- _Task A_
In the entries, from the line with "Click the Related topics heading" through the end of the entries, substitute "label" for "heading" and give those lines again with everything else unchanged. Leave the pictures out.
..............................
Remix album by Koda Kumi
- Released: August 1, 2012
- Recorded: 2002–2012
- Genre: House
- Label: Rhythm Zone

Koda Kumi chronology
| Koda Kumi Driving Hit's 4 (2012) | Beach Mix (2012) | Color the Cover (2013) |

= Beach Mix =

Beach Mix is Koda Kumi's sixth remix album, out August 1, 2012. It is her first album to feature a playbutton - the album contained on an mp3 player in a button. It comes in three editions: CD, CD+DVD and CD+DVD+Playbutton. Beach Mix became her highest charting remix album, coming in at #4 on Oricon and staying on the charts for seven weeks.

It features a new song and music video: "Whatchu Waitin' On?". It is also her first album released since giving birth to her and Kenji03's son, with the music video being filmed while she was pregnant (in the video, only Kumi's upper body is shown).
..............................
- _Task B_
Continue the article on the Beach Mix remix album from where it stops.

- _Available records_
..............................
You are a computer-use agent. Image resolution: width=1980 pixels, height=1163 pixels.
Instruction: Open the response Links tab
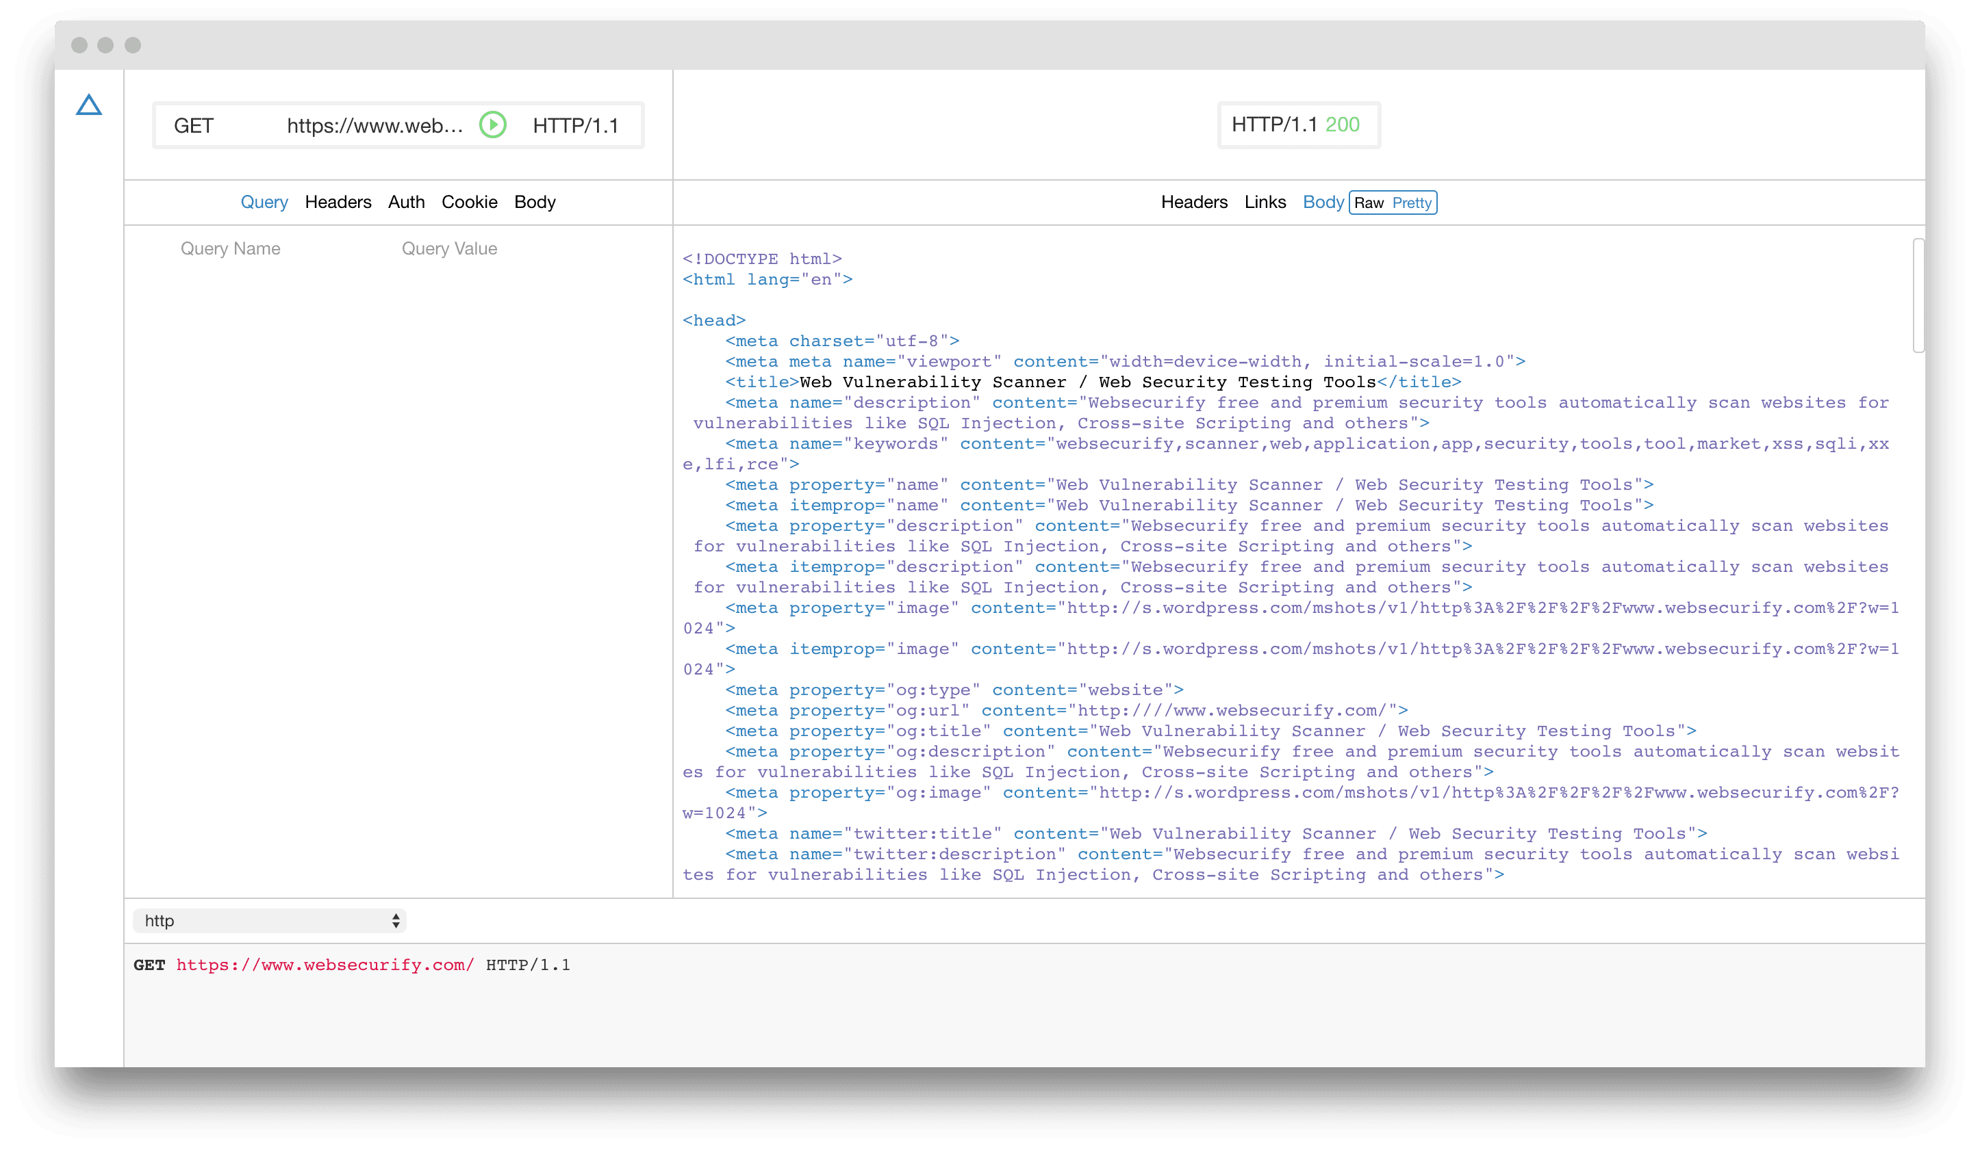coord(1264,202)
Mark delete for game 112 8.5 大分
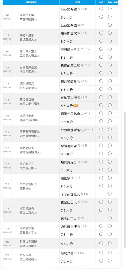The width and height of the screenshot is (126, 269). (110, 41)
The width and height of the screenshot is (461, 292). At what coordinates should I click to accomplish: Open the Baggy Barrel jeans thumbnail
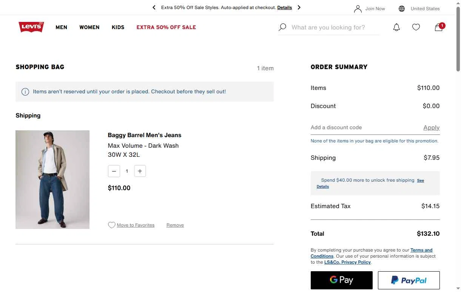point(52,179)

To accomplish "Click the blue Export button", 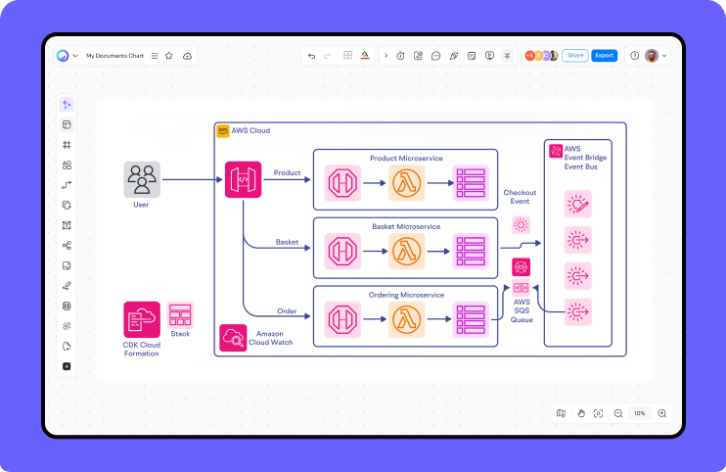I will (605, 56).
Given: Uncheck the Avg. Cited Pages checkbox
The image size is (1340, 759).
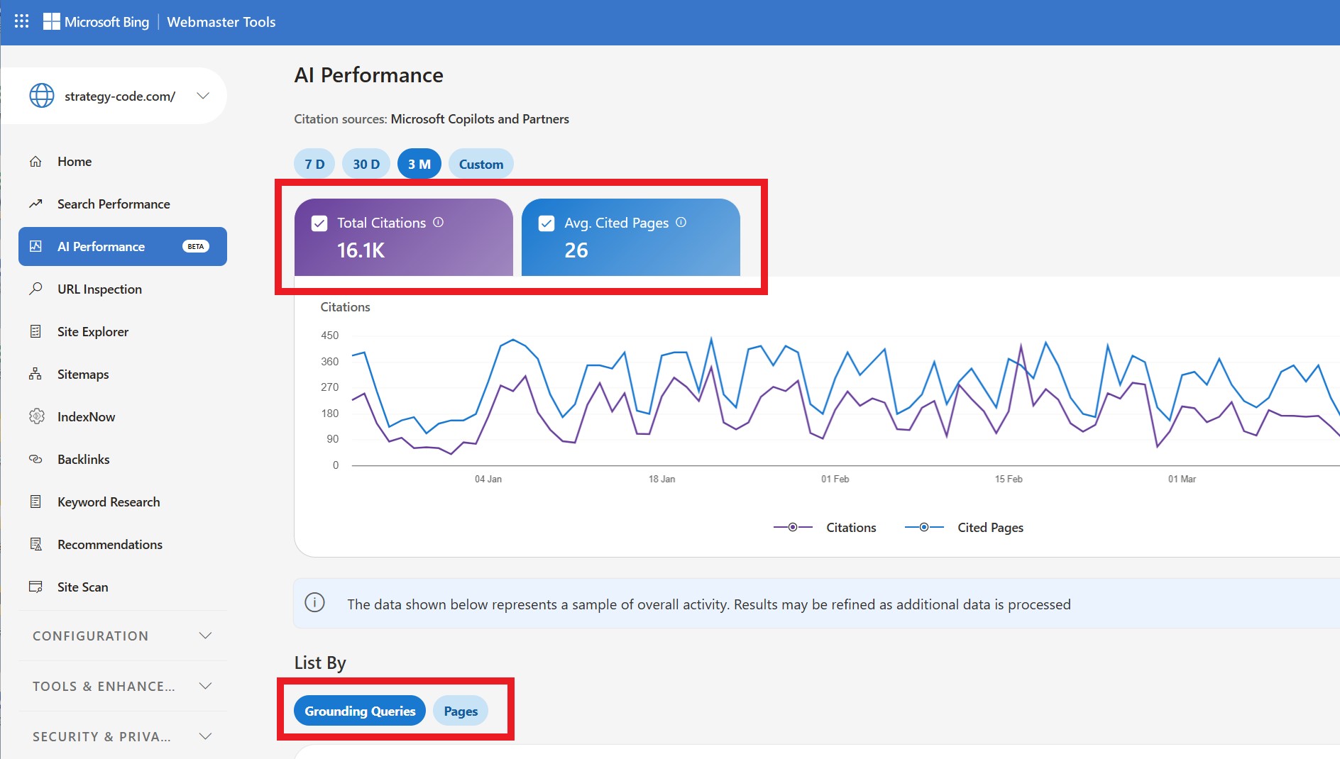Looking at the screenshot, I should (x=547, y=223).
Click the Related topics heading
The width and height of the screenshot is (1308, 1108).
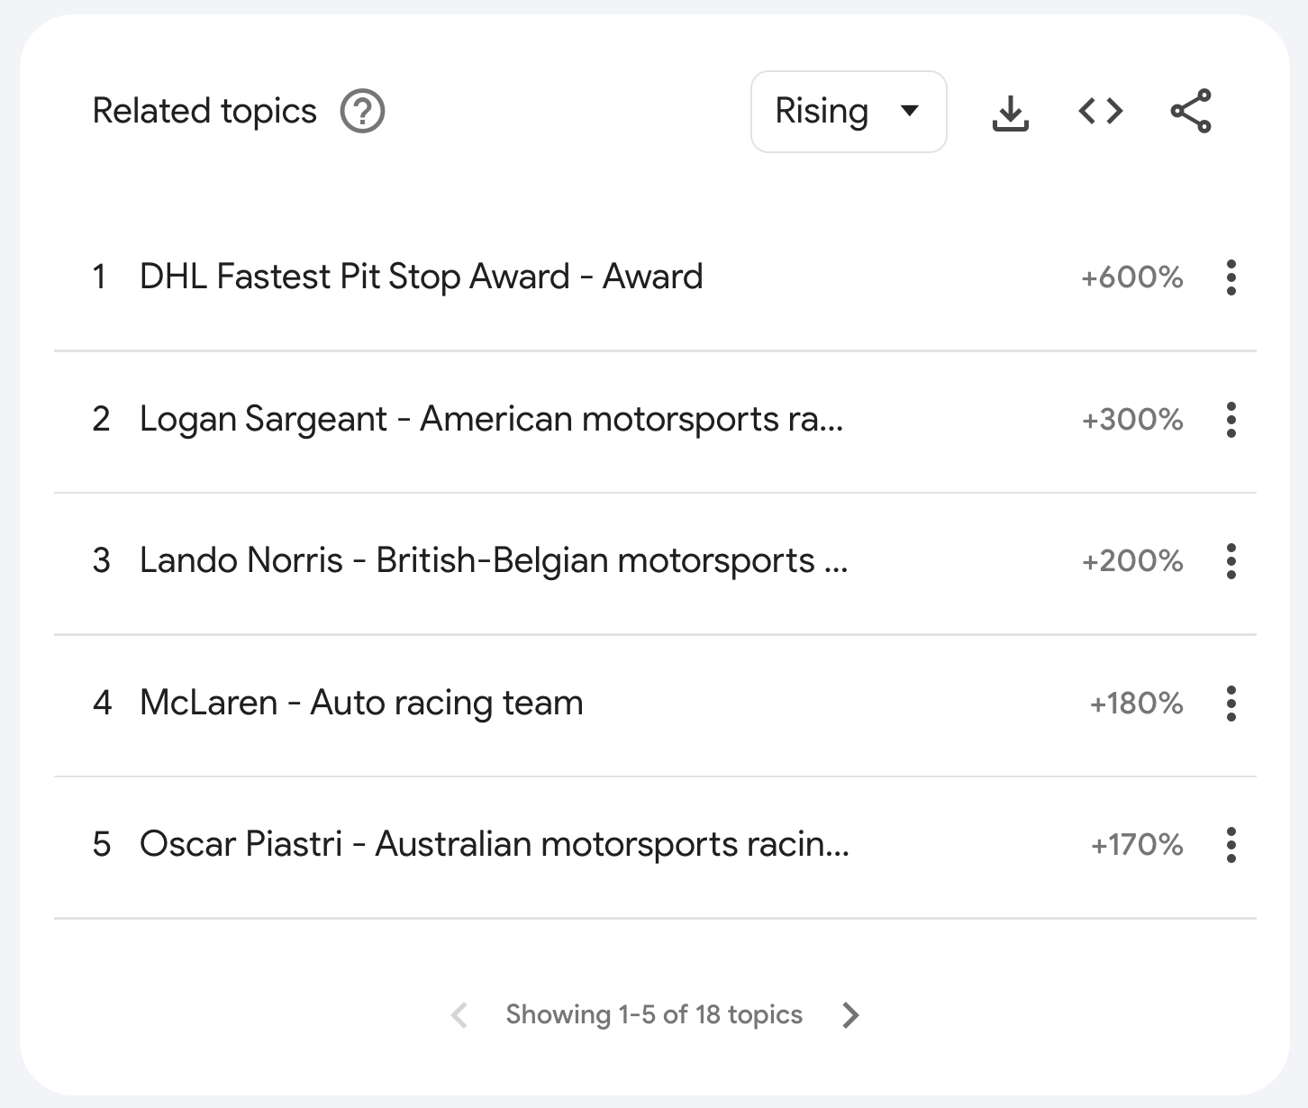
..............................
- _Written response A_
Click the Related topics label
The width and height of the screenshot is (1308, 1108).

- _Written response B_
== Track listing ==
Official track list.

===CD===
1. "Whatchu Waitin' On?"
  - Lyrics: Koda Kumi • Matthew Tishler
  - Music: Daniel J.Plante • Matthew Tishler
2. "KO-SO-KO-SO" (Prog5 Remix)
3. "Bling Bling Bling feat. AK-69" (Electro Rave Allstars Remix)
4. "Hey baby!" (FUTURE HOUSE UNITED Remix)
5. "V.I.P. feat. T-PAIN" (Sunset In Ibiza Remix)
6. "Pop Diva" (KOZMR Remix Lucas Valentine)
7. "Be My Baby" (4 Skips Remix)
8. "No Tricks" (Shohei Matsumoto & Junichi Matsuda Remix)
9. "Heat feat. MEGARYU" (REO Remix)
10. "Cutie Honey" (HABANERO POSSE REMIX)
11. "D.D.D. feat. SOULHEAD" (Pink Chameleons Remix)
12. "Come With Me" (Overhead Champion Remix)
13. "Twinkle" (R-midwest Remix)
14. "Lick me♥" (Floorbreaker Remix)
15. "Cherry Girl" (Sunset In Ibiza Remix)
16. "Taboo" (KOZMR Remix スグル・ヤマモト)

===DVD===
1. "Whatchu Waitin' On?" (Music Video)
2. "Whatchu Waitin' On?" (Making Video)
3. "a-nation & Rhythm Nation BEST SELECTION"
  - "Come With Me" (a-nation'03)
  - "Cutie Honey" (a-nation'05)
  - "real Emotion" (a-nation'05)
  - "D.D.D." (Rhythm Nation'06)
  - "Unmei" (Rhythm Nation'06)
  - "Ningyo-hime" (Rhythm Nation'06)
  - "Cherry Girl" (Rhythm Nation'06)
  - "girls" (a-nation'07)
  - "Lady Go!" (a-nation'08)
  - "Moon Crying" (a-nation'08)
  - "Freaky" (a-nation'08)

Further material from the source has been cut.